Häufiger als gedacht

Es gibt keine verlässliche Statistik darüber, wie viele Menschen eine Nahtoderfahrung haben. Untersuchungen in den USA zeigen, dass zwischen 10 und 20 Prozent derjenigen, die einen Herzstillstand erlitten haben, über ein entsprechendes Erlebnis berichten. Ein Herzstillstand, das heißt das Herz hat aufgehört, selbständig zu schlagen und Blut von und zu den Organen zu transportieren, ist keine Voraussetzung für eine Nahtoderfahrung, die Mehrzahl der Nahtoderfahrungen wird aber bei einem Herzstillstand erlebt.

In Deutschland erleiden laut Statistischem Bundesamt 50.000 Menschen pro Jahr einen Herzstillstand und müssen reanimiert werden. Nur 10 Prozent von ihnen überleben, so dass man rechnerisch davon ausgehen kann, dass jährlich bis zu 1.000 Menschen in Deutschland ein Nahtoderlebnis nach einem Herzstillstand haben und davon berichten könnten. In einer Umfrage aus dem Jahr 2001 ergab sich, dass etwa 3 Millionen Deutsche ein entsprechendes Erlebnis hatten.

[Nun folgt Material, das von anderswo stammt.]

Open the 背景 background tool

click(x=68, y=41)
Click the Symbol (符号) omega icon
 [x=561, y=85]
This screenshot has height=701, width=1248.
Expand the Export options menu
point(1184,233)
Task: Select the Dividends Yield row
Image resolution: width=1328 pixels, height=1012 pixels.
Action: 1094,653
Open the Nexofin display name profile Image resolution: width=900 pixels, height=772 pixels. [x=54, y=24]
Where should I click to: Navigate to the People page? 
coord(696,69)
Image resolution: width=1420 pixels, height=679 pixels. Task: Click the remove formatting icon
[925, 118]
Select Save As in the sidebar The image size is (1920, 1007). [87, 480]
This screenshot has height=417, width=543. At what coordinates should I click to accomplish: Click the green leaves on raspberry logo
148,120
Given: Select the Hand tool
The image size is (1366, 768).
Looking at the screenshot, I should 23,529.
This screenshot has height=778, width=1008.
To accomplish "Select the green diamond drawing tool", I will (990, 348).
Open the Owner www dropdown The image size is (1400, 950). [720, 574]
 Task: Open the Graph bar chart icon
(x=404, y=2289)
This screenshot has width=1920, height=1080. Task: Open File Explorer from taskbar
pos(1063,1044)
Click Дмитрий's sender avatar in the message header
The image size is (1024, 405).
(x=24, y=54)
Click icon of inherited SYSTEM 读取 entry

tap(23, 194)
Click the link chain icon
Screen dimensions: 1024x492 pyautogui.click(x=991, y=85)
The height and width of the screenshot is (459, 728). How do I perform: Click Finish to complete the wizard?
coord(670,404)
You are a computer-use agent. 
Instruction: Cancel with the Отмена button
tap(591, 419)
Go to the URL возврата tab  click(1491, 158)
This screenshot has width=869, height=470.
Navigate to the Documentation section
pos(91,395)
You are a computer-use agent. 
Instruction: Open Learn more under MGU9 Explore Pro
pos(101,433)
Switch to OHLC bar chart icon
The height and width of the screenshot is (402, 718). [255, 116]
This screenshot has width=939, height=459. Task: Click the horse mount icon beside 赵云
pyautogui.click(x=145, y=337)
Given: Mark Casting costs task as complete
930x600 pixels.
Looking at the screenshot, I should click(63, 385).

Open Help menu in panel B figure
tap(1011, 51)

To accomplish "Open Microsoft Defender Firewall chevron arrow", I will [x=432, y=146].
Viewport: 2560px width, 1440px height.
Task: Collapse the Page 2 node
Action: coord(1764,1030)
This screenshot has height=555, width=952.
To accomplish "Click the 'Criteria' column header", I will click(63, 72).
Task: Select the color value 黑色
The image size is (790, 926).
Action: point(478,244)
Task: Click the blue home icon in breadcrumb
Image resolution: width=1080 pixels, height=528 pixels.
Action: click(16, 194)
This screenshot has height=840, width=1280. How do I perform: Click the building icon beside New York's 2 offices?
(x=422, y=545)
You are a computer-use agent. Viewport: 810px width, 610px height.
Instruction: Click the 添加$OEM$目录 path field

Viele der Betroffenen sprechen nicht oder nur in sehr engem Kreis über ihre Erfahrung. Ein Grund dafür sind wahrscheinlich Ängste, als verrückt erklärt zu werden, denn viele Ärzte tun Berichte von Patienten als Hirngespinste ab.

Eine Webseite wie nderf.org oder vergleichbare Seiten in verschiedenen Ländern erlauben es den Betroffenen, ihre Erfahrungen fast anonym mitzuteilen und sich nicht kritischen Kommentaren oder sogar verurteilenden Worten auszusetzen. So konnte die NDERF in mittlerweile 20 Jahren nahezu 5.000 Berichte sammeln, die auf der Homepage einsehbar sind und hilft so Barrieren für Betroffene abzubauen.

Nahtoderfahrung unter Narkose

Eine Vollnarkose im Rahmen einer Operation versetzt den Patienten in absolute Schmerzfreiheit, völlige Bewusstlosigkeit, verhindert die Erinnerung an die Operation und verlangsamt die Vitalzeichen wie Atmung, Blutdruck und Herzschlag. Eine Nahtoderfahrung unter Narkose mit einem geschärften Bewusstsein und einer Erinnerung an das Erlebte scheint nur dann zu geschehen, wenn während der Narkose ein Herzstillstand oder der klinische Tod eintritt. Zwar gibt es auch Menschen, die trotz Narkose ein Wachbewusstsein haben, deren Schilderungen weichen jedoch stark von den Berichten ab, die eine Nahtoderfahrung beschreiben. Wenn die Patienten unter der Narkose erwachen, hören sie meistens die Stimmen im Operationssaal, statt wie bei einer Nahtoderfahrung vorrangig visuelle Eindrücke zu haben. Sie erleben unzusammenhängende Ereignisse und empfinden im Gegensatz zu Nahtoten das Erlebnis häufiger als erschreckend.